Wakil Rois Syuriah PWNU Jatim KH Anwar Iskandar mengatakan kewajiban kepada orang yang meninggal dunia ada empat, yaitu dimandikan, lalu dishalati, dikafani dan dikubur. "Tidak menjelaskan siapa yang harus melakukan itu. Kalau ada penolakan keluarga maka pemerintah bisa mengambil alih empat hal itu," kata KH Anwar kepada wartawan di Mapolda Jatim di Surabaya, Sabtu (19/5).
Menurut dia, pemerintah punya kuasa untuk isbat atau untuk menetapkan hukum. Apalagi jika keluarga tidak mau, kekuasaan tersebut beralih ke negara.
Yang penting, kata dia, empat ini dilaksanakan dan tidak boleh tidak dilaksanakan. Soal penolakan warga terkait pemakaman pelaku teror di tempat pemakaman umum (TPU) jalan Putat Jaya Surabaya, dia mengatakan, negara punya banyak tanah.

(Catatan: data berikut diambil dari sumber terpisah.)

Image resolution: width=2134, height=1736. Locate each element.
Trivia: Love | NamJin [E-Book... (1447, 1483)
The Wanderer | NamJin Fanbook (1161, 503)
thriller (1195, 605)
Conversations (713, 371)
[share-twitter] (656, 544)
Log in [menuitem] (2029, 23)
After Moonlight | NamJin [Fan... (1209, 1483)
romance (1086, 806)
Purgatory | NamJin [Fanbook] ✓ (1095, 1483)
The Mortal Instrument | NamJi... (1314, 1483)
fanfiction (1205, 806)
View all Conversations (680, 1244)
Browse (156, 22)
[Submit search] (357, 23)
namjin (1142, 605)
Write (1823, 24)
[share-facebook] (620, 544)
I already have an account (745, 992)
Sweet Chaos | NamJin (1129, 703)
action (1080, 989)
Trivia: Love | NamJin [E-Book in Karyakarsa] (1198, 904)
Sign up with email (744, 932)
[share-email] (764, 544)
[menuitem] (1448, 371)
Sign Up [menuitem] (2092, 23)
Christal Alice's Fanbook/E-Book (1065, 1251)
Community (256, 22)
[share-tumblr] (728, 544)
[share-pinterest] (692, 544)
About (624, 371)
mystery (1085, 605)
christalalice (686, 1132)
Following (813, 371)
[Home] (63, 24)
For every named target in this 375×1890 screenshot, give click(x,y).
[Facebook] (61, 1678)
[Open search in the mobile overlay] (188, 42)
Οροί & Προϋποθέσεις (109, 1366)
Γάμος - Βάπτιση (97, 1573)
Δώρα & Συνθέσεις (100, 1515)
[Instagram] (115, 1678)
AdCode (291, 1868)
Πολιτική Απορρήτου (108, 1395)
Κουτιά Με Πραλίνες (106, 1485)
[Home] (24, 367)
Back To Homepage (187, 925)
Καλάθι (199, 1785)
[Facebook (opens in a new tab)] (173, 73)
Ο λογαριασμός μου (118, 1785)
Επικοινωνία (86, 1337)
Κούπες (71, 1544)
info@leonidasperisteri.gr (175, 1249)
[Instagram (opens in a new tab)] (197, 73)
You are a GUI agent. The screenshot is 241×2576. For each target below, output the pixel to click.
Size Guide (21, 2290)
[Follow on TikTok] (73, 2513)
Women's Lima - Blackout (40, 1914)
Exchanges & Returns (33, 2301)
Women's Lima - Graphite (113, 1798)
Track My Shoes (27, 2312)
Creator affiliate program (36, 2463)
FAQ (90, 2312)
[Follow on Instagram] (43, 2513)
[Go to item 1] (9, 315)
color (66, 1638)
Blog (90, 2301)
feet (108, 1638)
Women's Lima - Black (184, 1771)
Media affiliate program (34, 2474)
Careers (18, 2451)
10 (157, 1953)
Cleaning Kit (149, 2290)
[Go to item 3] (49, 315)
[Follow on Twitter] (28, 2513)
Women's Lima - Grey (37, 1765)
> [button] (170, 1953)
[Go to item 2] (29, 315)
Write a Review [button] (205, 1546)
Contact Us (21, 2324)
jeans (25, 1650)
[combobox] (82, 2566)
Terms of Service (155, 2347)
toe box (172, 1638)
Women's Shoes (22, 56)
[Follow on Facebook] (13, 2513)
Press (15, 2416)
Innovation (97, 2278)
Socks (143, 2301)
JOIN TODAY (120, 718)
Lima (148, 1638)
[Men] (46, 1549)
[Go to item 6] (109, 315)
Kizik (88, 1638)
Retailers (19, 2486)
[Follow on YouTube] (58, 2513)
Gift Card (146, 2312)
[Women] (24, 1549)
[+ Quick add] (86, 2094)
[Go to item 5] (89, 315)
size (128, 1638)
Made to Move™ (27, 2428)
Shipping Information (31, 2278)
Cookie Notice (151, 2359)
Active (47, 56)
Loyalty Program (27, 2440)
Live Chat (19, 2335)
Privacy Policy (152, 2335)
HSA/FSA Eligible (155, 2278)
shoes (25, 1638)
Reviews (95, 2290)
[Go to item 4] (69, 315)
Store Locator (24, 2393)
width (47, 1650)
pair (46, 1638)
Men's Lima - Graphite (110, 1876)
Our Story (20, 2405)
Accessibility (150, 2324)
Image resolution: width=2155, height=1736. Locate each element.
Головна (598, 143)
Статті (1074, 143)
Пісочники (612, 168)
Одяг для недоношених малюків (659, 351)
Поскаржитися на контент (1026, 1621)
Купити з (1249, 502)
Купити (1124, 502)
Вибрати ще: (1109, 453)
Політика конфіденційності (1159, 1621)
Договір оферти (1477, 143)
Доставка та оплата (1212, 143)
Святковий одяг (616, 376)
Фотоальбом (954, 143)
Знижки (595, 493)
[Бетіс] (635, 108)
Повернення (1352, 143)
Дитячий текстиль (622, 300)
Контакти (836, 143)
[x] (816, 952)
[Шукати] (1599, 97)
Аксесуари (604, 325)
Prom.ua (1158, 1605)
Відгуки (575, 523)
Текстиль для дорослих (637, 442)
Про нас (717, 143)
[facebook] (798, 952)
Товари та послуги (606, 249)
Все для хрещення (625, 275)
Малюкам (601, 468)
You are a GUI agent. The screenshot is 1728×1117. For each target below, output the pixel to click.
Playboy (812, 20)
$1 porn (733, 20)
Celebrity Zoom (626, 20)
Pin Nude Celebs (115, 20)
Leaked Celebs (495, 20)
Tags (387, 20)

"Gunung-gunung dan hutan-hutan juga tanah dari negara. Kalau saudaranya sudah menolak dan menyerahkan ke polisi, artinya hak itu pindah ke pemerintah," ucapnya.
Anwar juga menyampaikan kedatangan pihak PWNU Jatim ke Mapolda untuk menyampaikan keperihatinan seluruh warga NU terhadap peristiwa akhir-akhir ini. Kedayangan juga untuk memberikan dukungan dan semangat kepada Polri khususnya Kapolda Jatim Irjen Machfud Arifin.
Anwar berharap pemerintah dan DPR RI segera merampungkan revisi Undang-Undang nomor 15 Tahun 2003 atau UU Antiterorisme. “Sebagai payung agar aparat keamanan bisa melakukan tindakan dan pencegahan sedini mungkin terhadap hal-hal yang bisa menggganggu stabilitas keamanan," ujarnya.
Ketua Rois Syuriah PWNU Jatim KH Agus Ali Masyhuri menegaskan rentetan aksi teror yang terjadi baik di Surabaya maupun Sidoarjo dan lainnya adalah murni kejahatan kemanusiaan. Da menyatakan tidak ada hubungannya dengan agama apapun.
"Baik agama Samawi maupun Ardhi tidak ada yang membenarkan kekerasan, kajahatan atas nama kemanusiaan," kata dia.
Dia menjelaskan, ulama mempunyai kapasitas sebagai seorang ngaji. Yakni, bagaimana memandang umat dengan penuh kasih sayang. Selain itu, bagaimana umat ini bisa hidup dengan tenang, aman, damai dan nyaman.
"Maka, apapun bentuk teror dan siapun yang melakukan harus dilawan. Kita susun kekuatan dan rapatkan barisan karena tidak ada kejahatan kemanusiaan yang dibenarkan oleh agama apapun," ucapnya.